Return the lines of the listing below, from the line containing "1024x579 pixels." up to and including the line containing "coord(220,345)", reproducing each one without change and leaving out the pictures.

Start of DATA ROWS

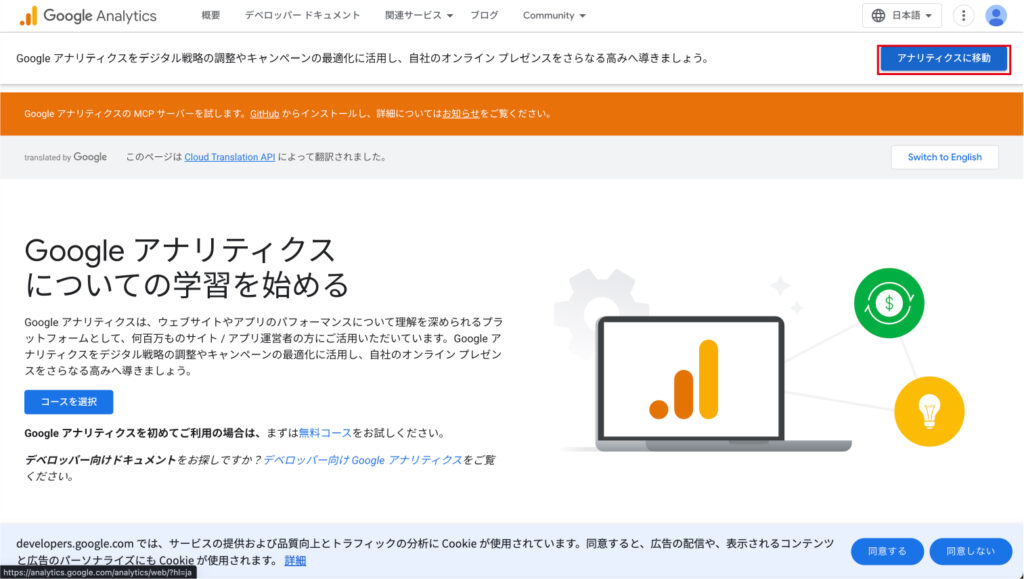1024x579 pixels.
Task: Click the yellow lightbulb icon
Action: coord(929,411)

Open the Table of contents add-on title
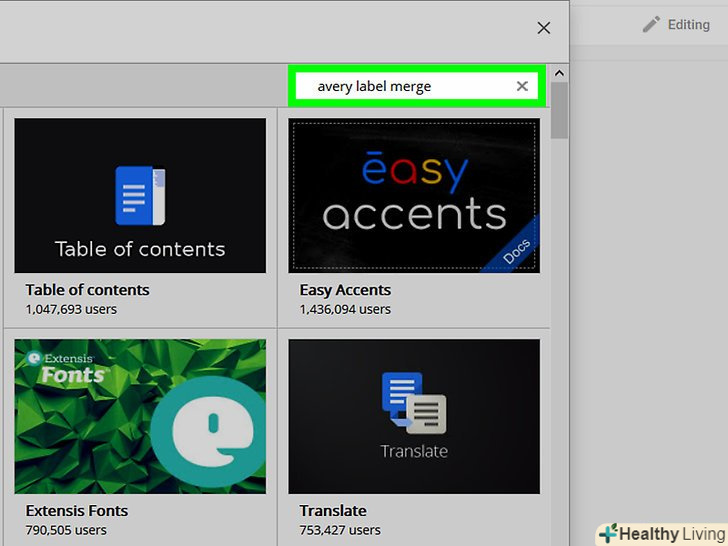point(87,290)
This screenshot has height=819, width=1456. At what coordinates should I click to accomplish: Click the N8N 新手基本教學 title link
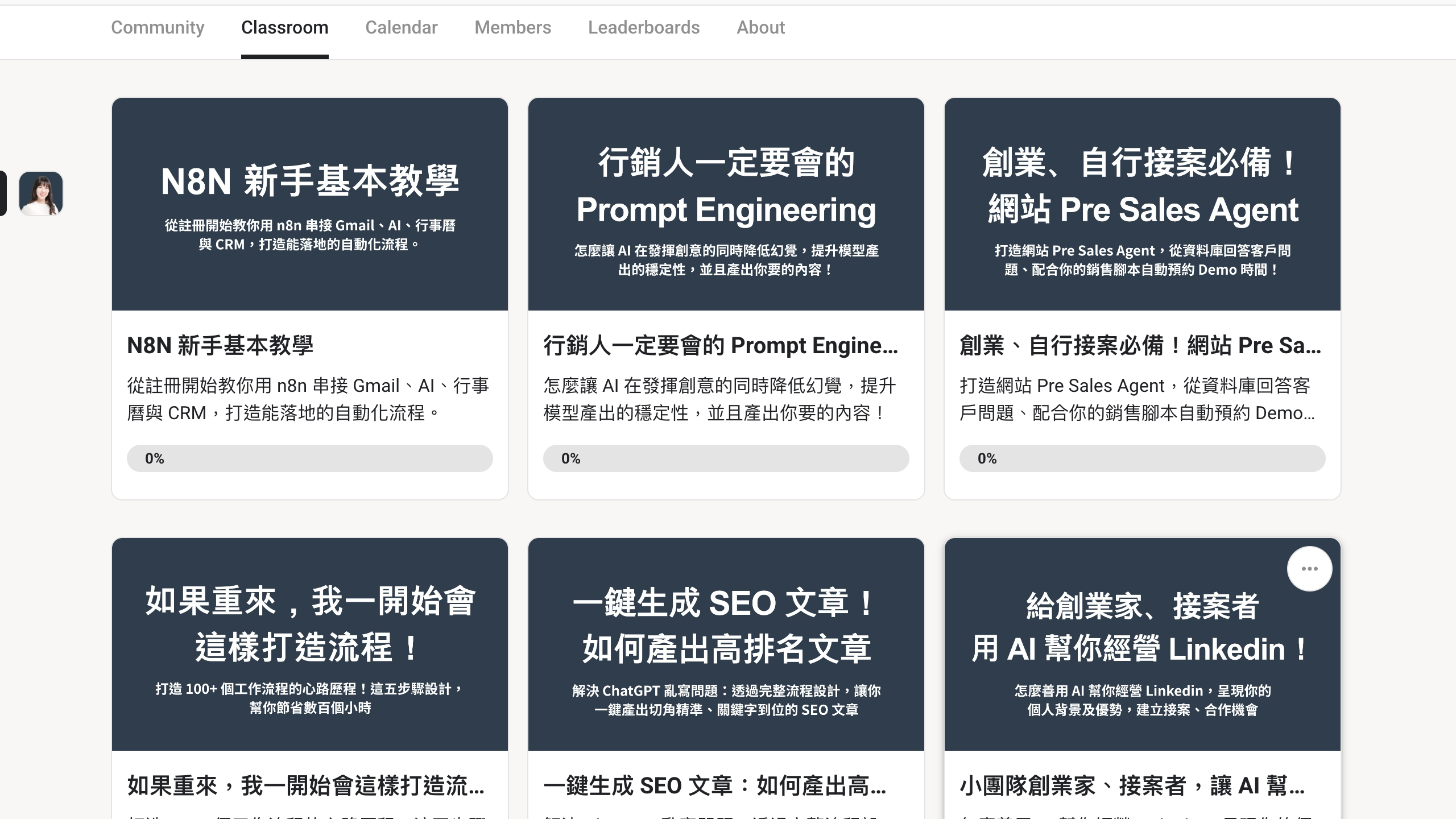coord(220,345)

End of DATA ROWS
Start of DATA ROWS

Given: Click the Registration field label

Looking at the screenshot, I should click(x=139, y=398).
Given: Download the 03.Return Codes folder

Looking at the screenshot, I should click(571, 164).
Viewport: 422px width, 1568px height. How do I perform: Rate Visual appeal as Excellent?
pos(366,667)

End of DATA ROWS

FINISHED ANSWER:
1024x579 pixels.
Task: Click the yellow lightbulb icon
Action: coord(929,411)

Open the Table of contents add-on title
point(87,290)
This screenshot has height=819, width=1456. At what coordinates should I click to accomplish: Click the N8N 新手基本教學 title link
coord(220,345)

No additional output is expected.